You will need
1 Cut the patterned fabric into 20 x 20cm squares. Our quilt is eight squares across and eight down, making 64 squares in total. The overall size of our quilt is about 1.5 x 1.5m. You can increase the number of squares, if you prefer.
2 Cut the backing fabric into 20 x 20cm squares, cutting 64 squares in total.
3 Cut the fusible batting into 18 x 18cm squares, cutting 64 squares in total.
4 Sandwich a fusible batting square between a patterned fabric square and a backing fabric square, so the wrong sides of the fabric are positioned next to the batting. Iron the square to fuse the batting to the fabrics. Repeat for all the squares.
5 Now stitch two diagonal rows across each square to form a cross, making sure that the lines reach all the way to the corners so the three layers are quilted together.
6 Once finished, arrange the squares in eight rows of eight squares.
7 Take the first two squares in the first row and lay them on top of each other with the wrong sides together (in other words, the backing sides) – the seam allowance needs to end up on the front of the quilt. Stitch together with a 1.5cm seam allowance.
8 Stitch all your squares together, one row at a time, starting from the top row and working from left to right.
9 Once your rows are complete, stitch them together in exactly the same way, taking care to line up the squares.
10 When your quilt is complete, trim any excess fabric and make sure that the edges are straight and squared off. Measure the quilt around the edges and add 30cm to this measurement. This will be the length of your binding fabric.

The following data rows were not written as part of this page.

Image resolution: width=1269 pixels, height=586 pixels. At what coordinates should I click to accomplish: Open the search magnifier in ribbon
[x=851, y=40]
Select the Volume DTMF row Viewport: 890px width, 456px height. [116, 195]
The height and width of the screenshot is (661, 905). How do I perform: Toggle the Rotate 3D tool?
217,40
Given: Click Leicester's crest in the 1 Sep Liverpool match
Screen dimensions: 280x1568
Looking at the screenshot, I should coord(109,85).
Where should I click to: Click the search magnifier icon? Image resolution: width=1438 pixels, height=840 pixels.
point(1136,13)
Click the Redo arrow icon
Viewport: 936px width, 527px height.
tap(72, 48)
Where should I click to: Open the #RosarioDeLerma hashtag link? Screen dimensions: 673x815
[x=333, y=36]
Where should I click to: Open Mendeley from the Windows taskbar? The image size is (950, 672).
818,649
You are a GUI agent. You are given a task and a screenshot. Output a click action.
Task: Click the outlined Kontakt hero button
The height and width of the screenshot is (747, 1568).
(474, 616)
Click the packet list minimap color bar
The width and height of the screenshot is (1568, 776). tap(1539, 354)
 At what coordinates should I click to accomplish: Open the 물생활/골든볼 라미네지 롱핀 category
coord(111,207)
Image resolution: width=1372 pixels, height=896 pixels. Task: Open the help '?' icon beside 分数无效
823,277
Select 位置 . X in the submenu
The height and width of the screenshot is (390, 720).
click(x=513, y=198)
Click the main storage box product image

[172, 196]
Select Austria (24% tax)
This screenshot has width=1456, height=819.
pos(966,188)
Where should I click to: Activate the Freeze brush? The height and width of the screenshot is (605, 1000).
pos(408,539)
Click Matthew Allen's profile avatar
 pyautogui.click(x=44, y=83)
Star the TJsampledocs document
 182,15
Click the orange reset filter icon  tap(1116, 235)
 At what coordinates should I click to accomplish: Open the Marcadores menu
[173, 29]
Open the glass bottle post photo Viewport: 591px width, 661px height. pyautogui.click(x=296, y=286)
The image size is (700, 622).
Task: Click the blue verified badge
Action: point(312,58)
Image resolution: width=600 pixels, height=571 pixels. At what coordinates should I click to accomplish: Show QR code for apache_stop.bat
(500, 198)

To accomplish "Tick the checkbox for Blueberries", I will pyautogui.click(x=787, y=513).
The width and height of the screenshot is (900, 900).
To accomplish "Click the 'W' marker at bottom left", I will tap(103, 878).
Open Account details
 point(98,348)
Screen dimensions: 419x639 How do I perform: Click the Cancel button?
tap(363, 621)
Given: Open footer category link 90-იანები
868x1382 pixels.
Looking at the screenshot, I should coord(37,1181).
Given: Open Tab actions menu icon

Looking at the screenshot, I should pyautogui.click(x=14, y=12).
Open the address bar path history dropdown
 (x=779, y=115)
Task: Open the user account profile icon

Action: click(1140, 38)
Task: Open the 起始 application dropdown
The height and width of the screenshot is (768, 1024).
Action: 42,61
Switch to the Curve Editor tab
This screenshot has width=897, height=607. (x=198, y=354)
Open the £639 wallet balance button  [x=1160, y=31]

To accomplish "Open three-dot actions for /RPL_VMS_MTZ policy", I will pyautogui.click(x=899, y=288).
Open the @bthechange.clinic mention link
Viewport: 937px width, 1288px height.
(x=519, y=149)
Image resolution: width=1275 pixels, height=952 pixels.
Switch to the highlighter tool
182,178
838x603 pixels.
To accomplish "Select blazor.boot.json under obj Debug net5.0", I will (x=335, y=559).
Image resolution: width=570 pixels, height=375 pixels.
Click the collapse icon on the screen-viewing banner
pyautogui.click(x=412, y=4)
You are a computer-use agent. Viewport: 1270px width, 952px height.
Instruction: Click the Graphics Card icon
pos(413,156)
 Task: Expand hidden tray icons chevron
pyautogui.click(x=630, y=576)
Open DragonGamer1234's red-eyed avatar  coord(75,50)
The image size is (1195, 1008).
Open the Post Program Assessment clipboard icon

11 Join the pieces of binding fabric diagonally to avoid additional bulk. Once you have completed the length, fold the binding fabric in half lengthwise, iron, and zigzag stitch the open sides.
12 Pin the binding with the zigzag stitch lining up with the edge of the quilt leaving an overlap. Once pinned, join and trim off the excess binding. Stitch the binding in place around the quilt.
13 Turn the quilt over and fold the binding over towards the back of the quilt, pinning it in place (cover the stitch line underneath.)
14 Turn the quilt back over and stitch close to the binding between the quilt and the binding – effectively hiding the stitch line. This will catch the binding at the back and will ensure a neat border. Remove the pins as you work.
15 Once your binding is complete, snip the raw edges of the squares with scissors, taking care not to cut through the stitch line.
16 There are two methods to create the soft frayed effect. First method Snip all the edges and corners and then wash and tumble dry the quilt two or three times. Second method Snip the edges then use a soft-bristle hairbrush to gently brush the edges to release the bits of fabric. It is a messy but effective process.